The music of Envoi is, in effect, democratic and responsible. It’s a state as natural as breathing, the ears of performers and listeners able to latch onto accents but never forced into a position. Sure, there are anchoring themes, brass coagulants that call to mind the testy chords of Takemitsu and Ligeti, but with the pacing of Feldman – none of these figures are “improvisers,” but Dixon’s music at this stage has transcended such boundaries. When Dixon was alive and could give the music an extra nudge, the kaleidoscope of emotions was shored up with implicit (and perhaps explicit) pronouncements of “don’t hurry” or “just wait.” That gradual rightness makes the realization of this work extraordinary. When we think of the tone or phrasing of musicians like Ben Webster or Dexter Gordon late in their lives, we think of similar softness and burnished delicacy, arrived at through lived experience. Though Envoi is an ensemble composition, it can be said that Dixon’s late music has a similar quality to the fragile but lived-in sound of those musicians, even as it can be just as strikingly aggressive.

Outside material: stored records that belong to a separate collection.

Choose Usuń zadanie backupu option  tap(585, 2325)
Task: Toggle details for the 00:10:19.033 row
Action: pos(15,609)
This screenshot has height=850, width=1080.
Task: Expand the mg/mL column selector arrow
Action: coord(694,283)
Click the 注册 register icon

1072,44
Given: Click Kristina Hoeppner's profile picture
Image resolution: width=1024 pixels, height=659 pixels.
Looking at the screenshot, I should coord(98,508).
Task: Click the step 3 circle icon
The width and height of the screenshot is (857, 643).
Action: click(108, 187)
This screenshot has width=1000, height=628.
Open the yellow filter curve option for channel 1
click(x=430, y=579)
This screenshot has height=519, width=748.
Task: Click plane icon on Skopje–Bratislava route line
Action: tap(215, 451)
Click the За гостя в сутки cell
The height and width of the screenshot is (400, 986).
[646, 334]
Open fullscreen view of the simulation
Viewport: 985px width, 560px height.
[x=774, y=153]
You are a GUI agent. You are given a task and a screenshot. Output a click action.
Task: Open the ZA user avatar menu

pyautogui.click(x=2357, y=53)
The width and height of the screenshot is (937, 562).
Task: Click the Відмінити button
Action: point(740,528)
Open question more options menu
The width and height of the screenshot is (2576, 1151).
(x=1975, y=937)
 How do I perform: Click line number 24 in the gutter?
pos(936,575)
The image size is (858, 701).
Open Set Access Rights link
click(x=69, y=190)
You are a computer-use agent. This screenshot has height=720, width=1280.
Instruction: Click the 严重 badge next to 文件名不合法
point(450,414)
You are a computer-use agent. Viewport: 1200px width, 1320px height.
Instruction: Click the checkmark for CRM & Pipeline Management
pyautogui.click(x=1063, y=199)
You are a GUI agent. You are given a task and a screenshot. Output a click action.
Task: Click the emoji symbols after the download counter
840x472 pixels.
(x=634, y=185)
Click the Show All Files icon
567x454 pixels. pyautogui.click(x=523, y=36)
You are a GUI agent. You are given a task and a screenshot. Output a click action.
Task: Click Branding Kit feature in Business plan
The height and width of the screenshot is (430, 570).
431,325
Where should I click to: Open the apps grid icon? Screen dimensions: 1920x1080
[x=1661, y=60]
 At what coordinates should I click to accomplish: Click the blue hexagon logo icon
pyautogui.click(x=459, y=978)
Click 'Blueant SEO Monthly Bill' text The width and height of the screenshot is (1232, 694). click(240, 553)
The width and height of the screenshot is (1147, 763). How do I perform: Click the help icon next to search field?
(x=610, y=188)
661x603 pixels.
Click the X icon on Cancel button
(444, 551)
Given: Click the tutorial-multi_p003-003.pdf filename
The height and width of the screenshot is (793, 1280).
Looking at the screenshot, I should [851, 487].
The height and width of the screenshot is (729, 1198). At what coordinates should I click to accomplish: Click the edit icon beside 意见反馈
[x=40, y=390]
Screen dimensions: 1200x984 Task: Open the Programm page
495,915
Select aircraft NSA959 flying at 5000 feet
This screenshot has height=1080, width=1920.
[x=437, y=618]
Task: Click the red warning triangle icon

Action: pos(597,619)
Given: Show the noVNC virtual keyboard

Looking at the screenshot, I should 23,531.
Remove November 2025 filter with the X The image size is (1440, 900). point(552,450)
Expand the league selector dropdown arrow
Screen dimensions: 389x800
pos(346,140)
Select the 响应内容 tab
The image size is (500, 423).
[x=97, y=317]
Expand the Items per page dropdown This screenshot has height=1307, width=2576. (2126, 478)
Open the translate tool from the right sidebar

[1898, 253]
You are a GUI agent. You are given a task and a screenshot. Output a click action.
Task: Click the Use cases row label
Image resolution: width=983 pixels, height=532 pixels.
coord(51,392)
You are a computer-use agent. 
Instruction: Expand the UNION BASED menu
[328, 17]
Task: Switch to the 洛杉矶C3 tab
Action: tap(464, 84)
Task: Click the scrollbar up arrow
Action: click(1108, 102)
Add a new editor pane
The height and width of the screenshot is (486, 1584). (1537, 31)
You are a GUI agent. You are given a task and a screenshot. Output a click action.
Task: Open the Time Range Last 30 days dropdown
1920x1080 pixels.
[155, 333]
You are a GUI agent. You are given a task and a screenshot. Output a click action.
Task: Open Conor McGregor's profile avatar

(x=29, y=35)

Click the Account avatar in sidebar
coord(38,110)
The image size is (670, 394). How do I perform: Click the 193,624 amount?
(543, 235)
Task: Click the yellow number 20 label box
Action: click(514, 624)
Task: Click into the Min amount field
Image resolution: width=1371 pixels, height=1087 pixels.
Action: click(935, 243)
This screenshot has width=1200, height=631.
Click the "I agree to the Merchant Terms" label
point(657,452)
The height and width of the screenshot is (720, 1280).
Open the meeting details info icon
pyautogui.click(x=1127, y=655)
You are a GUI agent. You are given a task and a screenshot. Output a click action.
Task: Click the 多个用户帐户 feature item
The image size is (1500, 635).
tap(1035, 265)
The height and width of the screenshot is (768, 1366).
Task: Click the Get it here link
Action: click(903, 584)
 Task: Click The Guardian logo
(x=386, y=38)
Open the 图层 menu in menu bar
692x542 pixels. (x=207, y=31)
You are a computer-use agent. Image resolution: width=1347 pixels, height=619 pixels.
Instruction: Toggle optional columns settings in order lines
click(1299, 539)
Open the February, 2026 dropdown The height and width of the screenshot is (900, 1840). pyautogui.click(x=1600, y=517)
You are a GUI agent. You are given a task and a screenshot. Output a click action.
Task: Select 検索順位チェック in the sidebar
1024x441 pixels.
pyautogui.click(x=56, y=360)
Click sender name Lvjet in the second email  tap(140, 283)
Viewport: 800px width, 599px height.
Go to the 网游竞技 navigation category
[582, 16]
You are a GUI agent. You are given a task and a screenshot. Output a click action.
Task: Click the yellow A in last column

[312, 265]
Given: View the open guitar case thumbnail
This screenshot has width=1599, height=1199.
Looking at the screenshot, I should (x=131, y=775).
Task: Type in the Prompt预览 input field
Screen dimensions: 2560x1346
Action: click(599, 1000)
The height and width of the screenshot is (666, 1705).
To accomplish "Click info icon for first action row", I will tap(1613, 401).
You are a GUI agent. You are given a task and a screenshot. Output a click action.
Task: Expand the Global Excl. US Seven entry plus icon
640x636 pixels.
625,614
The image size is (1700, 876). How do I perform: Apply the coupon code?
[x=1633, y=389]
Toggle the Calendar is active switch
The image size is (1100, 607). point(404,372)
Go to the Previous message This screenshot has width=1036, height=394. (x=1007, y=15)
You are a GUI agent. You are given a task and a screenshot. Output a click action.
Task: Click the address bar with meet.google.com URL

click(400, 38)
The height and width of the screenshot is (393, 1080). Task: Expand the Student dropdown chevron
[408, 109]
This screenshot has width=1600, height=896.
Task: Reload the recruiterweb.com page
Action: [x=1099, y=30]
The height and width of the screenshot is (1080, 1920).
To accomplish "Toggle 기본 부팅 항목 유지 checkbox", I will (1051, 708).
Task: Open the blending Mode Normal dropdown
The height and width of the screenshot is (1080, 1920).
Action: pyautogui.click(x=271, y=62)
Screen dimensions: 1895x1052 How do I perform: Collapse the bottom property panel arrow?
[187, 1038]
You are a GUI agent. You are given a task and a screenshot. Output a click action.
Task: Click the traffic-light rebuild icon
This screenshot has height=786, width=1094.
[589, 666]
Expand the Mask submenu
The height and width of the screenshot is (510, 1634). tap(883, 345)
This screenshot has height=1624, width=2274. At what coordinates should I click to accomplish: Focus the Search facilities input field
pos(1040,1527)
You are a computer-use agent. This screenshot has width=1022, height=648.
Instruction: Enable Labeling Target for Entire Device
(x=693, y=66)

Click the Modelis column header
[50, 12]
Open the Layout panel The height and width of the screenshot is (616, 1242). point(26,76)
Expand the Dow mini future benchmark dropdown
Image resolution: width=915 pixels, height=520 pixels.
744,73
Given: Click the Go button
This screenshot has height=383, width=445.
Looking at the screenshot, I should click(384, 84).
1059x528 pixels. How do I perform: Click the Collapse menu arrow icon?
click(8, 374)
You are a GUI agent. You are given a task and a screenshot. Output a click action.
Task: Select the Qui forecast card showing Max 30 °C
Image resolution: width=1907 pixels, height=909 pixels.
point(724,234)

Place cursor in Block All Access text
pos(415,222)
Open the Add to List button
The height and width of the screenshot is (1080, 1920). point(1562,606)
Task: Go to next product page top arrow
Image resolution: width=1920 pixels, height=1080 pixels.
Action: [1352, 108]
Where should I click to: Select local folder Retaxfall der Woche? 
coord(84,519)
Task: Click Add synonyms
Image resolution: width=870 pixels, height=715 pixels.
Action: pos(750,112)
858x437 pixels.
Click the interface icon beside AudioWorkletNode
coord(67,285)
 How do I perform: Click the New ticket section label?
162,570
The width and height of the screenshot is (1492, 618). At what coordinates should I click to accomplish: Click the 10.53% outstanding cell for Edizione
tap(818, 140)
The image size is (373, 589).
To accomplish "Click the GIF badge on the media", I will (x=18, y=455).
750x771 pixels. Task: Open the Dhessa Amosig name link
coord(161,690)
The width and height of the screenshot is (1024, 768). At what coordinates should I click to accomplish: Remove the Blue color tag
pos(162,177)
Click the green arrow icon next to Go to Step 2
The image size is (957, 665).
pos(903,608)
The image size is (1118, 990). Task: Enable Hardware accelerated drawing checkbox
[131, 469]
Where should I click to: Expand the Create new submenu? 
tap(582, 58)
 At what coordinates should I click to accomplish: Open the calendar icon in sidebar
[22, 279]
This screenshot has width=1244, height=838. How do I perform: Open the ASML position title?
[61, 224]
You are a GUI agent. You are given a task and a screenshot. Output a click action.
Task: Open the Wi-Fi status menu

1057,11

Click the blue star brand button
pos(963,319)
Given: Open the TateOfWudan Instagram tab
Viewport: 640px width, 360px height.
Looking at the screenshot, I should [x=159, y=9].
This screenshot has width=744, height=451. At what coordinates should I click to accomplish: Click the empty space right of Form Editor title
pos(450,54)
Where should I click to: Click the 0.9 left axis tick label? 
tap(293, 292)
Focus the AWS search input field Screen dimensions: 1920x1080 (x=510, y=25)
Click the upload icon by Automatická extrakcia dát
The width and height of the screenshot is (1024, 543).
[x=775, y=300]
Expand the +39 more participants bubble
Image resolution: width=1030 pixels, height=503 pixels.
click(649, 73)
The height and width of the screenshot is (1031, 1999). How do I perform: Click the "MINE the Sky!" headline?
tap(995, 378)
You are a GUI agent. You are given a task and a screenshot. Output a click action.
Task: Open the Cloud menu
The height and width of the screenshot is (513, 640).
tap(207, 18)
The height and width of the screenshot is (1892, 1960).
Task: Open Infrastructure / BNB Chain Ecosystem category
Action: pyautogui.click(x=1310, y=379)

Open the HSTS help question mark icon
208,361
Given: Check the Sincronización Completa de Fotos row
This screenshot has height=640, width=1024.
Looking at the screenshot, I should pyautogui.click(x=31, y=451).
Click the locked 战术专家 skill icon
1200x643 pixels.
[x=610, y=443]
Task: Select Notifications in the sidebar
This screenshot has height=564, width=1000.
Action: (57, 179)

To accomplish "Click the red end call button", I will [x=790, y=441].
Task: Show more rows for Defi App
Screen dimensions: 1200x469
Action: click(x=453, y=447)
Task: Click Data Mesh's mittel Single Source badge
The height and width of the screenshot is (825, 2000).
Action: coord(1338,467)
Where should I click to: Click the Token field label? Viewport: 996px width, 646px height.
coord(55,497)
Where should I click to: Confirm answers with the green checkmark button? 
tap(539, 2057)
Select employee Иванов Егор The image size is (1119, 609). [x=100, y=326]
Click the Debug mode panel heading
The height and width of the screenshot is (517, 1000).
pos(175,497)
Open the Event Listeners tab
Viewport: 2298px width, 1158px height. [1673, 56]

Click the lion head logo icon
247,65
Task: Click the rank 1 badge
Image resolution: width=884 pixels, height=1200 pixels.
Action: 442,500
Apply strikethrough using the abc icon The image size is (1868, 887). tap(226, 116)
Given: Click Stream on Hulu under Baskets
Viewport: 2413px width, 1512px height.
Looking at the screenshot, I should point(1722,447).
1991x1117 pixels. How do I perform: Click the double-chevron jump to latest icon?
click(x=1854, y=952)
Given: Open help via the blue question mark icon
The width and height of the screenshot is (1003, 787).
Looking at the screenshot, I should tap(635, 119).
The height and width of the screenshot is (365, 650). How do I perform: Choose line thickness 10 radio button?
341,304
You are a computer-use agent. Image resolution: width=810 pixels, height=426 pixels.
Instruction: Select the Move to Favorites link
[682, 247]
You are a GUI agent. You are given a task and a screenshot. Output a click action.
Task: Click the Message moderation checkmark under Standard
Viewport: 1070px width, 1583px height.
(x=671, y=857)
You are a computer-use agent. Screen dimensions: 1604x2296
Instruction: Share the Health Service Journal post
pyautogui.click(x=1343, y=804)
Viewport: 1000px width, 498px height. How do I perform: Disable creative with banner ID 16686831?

Envoi was revisited after his death (though his trumpet was on a stool in the conductor’s place) at the 2010 memorial at St. Mark’s Church in New York. The ensemble worked through the piece with the addition of Joe Morris on second contrabass, and that was my first hearing of it. While an excellent performance in its own right, it was more hurried, more agitated in its execution compared to what transpired at Victoriaville. It begged the question whether Dixon’s music is possible to perform without his presence, and if so, how to manage it. The idea of a repertory group, as much as Dixon’s works – both heard and unheard – are loved, is hard to conceive. Yet his legacy can and should live on, beyond what’s been recorded. In the face of that, there is no finality to the music of Envoi – it’s too open-ended, too declarative in its necessity to bother with such a concept. The set closes with Dixon’s voice, reflecting and instructing on the fact that, whether an audience (including critics, listeners, and other musicians) grasps the magnitude or not, giving it one’s all is the only valid response. With that in mind, the implicit understanding from this moment forward is that the body of Dixon’s work is only a hint at what’s possible.